REQUEST 1:
Copy out the entries from the line containing "For each provided" down to the line containing "have (451, 527)", both ends included and requests kept. Shift each answer coordinate by adding -72 to every number.

EXTRACT TO READ:
*-*-*
How about 'accepting' a handful of definitions as already given us by composers and musicologists vs. recontextualizing everything and making stuff up?


----------



## mmsbls (Mar 6, 2011)

PetrB said:


> How about 'accepting' a handful of definitions as already given us by composers and musicologists vs. recontextualizing everything and making stuff up?


It's really just a practical matter. People generally prefer to use one word or phrase rather than a handful of words or phrases. Think of the term "organic" as used for foods. Scientists define all foods as organic, and many compounds that are not foods are also organic. The term is not used correctly from a scientific standpoint, but society wanted a term to refer to a set of foods grown various (not totally well defined) ways. The foods should not use certain pesticides or certain additives and maybe must be grown using certain techniques. Rather than use the unwieldy technical descriptions of what foods qualify, people just say "organic" and almost everyone knows roughly what is meant.
*-*-*
REQUEST 2:
In the forum post, what conditions does it say foods should meet to be called "organic"? List them all.

ROWS:
*-*-*
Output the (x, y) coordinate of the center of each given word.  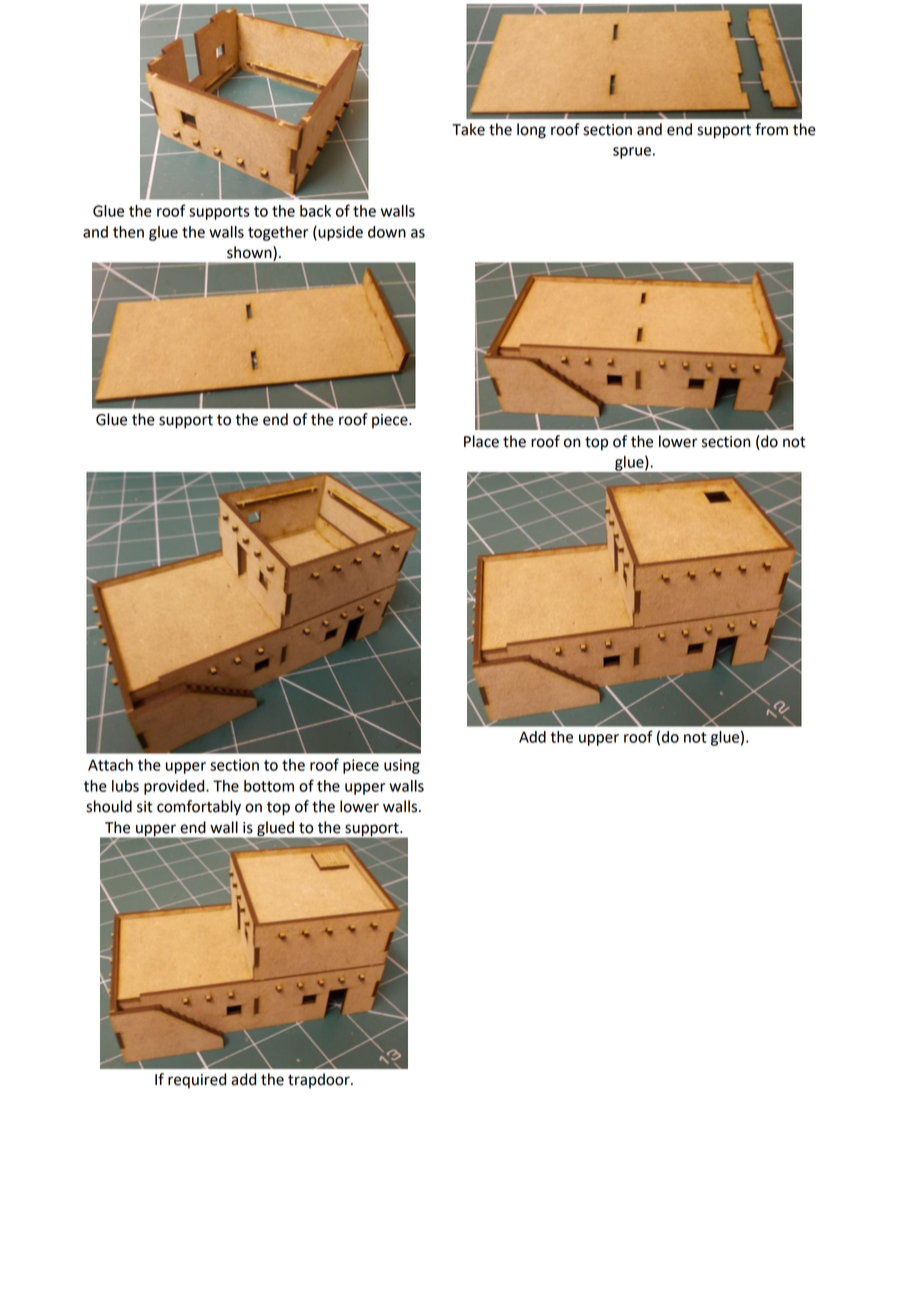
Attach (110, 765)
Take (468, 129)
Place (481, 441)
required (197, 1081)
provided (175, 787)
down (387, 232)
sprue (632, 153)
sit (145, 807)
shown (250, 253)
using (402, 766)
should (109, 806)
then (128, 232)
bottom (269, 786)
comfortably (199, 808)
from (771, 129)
*-*-*
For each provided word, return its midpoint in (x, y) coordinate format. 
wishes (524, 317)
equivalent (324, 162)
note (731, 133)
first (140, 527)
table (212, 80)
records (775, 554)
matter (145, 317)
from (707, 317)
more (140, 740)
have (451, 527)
*-*-*
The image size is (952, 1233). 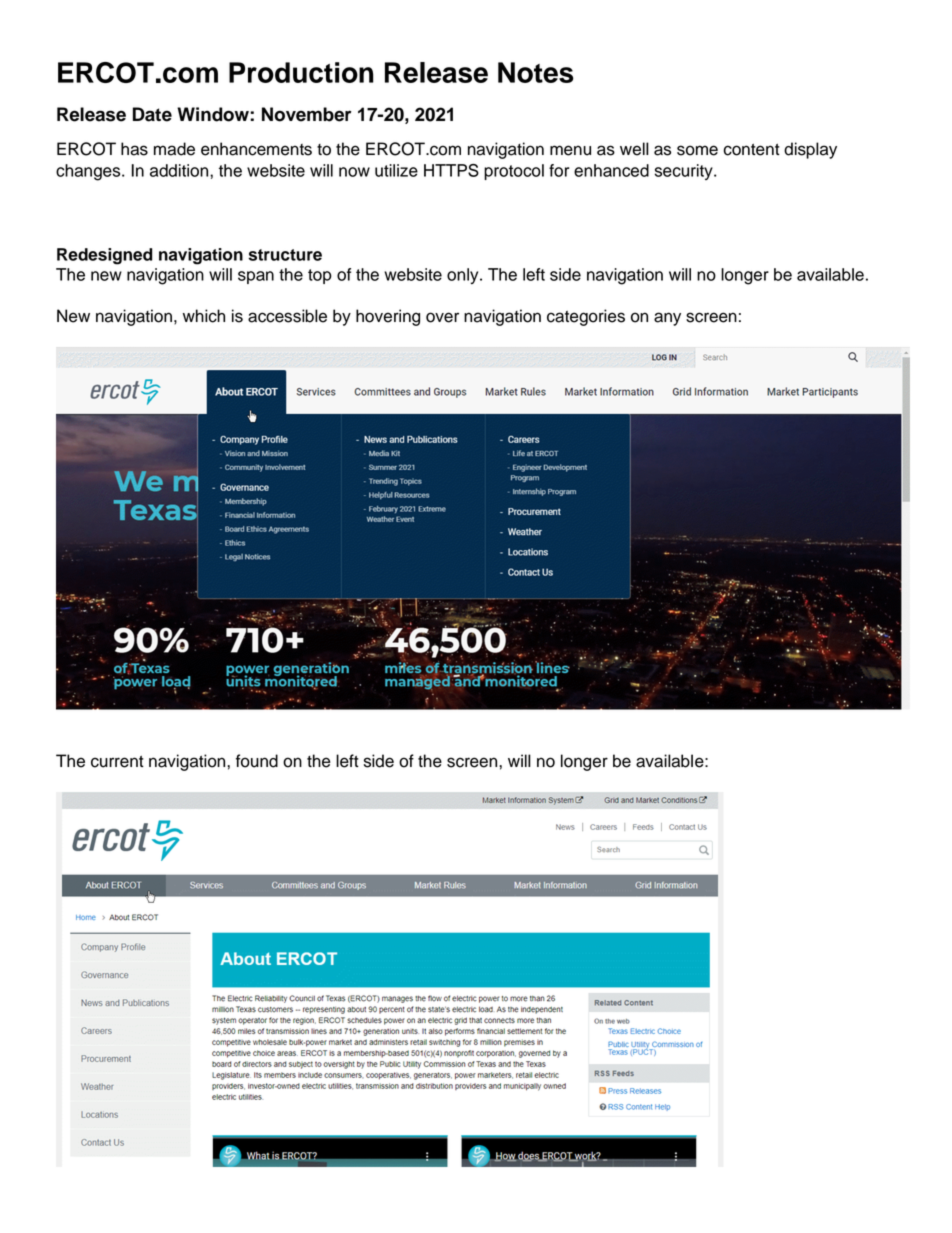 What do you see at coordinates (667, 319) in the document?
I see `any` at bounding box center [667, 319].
*-*-*
WRITTEN SOLUTION 1:
For each provided word, return its midpoint in (x, y) coordinate format. 
wishes (452, 245)
equivalent (252, 90)
note (659, 61)
first (68, 455)
table (140, 8)
records (703, 482)
matter (73, 245)
from (635, 245)
more (68, 668)
have (379, 455)

WRITTEN SOLUTION 2:
- They should not use certain pesticides.
- They should not use certain additives.
- They maybe must be grown using certain techniques.